Rationale: The progesterone metabolite and neurosteroid 5alpha-pregnane-3alpha-ol-20-one (3alpha,5alpha-THP) facilitates sexual behavior of estradiol-primed rodents through its actions in the ventral tegmental area (VTA). Olanzapine, an atypical antipsychotic, may exert some of its actions by increasing 3alpha,5alpha-THP levels.
Objective: If olanzapine has effects by increasing 3alpha,5alpha-THP levels, then olanzapine administration to the VTA should facilitate feminine sexual behavior of estradiol-primed rodents concomitant with increasing midbrain levels of 3alpha,5alpha-THP. METHODS. In experiment 1, ovariectomized rats with bilateral cannulae to the VTA were primed with estradiol at 0 h, infused with olanzapine (10 or 20 microg) or vehicle at 47 h, and tested for sexual behavior at 47.5 h. In experiment 2, estradiol-primed ovariectomized rats were infused with olanzapine (10 microg) or vehicle, tested for sexual behavior, then tissues were collected for measurement of midbrain progesterone and 3alpha,5alpha-THP, and plasma corticosterone, progesterone, and 3alpha,5alpha-THP. In experiment 3, estradiol-primed, ovariectomized rats were administered progesterone (500 microg, SC), tested for sexual behavior, then tissues were collected for midbrain and plasma progesterone and 3alpha,5alpha-THP levels.
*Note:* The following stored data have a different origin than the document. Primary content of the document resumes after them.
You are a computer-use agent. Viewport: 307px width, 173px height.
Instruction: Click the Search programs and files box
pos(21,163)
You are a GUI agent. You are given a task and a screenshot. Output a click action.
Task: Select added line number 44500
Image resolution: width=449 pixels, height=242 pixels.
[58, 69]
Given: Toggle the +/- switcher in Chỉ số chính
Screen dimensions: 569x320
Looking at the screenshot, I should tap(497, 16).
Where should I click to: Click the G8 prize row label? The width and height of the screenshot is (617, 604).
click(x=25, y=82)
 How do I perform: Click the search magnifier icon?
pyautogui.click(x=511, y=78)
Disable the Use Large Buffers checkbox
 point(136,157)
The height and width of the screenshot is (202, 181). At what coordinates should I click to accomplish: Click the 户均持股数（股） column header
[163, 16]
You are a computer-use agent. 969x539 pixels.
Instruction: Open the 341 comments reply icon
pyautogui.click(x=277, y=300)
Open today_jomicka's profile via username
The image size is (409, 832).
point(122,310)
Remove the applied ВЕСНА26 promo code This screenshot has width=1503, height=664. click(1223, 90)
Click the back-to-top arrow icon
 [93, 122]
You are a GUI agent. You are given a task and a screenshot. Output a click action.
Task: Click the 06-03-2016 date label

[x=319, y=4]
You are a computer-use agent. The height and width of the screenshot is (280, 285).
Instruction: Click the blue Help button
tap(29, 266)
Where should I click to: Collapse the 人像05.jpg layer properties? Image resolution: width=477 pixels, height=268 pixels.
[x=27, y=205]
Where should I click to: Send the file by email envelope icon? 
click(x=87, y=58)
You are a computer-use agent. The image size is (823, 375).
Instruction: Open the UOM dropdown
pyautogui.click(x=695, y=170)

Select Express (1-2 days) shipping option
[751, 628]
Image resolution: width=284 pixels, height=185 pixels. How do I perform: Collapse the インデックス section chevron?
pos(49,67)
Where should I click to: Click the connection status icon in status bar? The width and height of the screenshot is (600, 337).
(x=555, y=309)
Results: Infusions of 10 or 20 microg olanzapine to the VTA significantly increased the incidence and intensity of lordosis, and the occurrence of proceptive and aggressive behaviors. Rats infused with olanzapine to the VTA had significantly greater levels of midbrain 3alpha,5alpha-THP than did vehicle-administered rats. Olanzapine did not increase progesterone or corticosterone levels.
Conclusions: Olanzapine increases lordosis and midbrain 3alpha,5alpha-THP when infused to the VTA which suggest that olanzapine's behavioral effects may result, in part, through actions of 3alpha,5alpha-THP, independent of progesterone or corticosterone.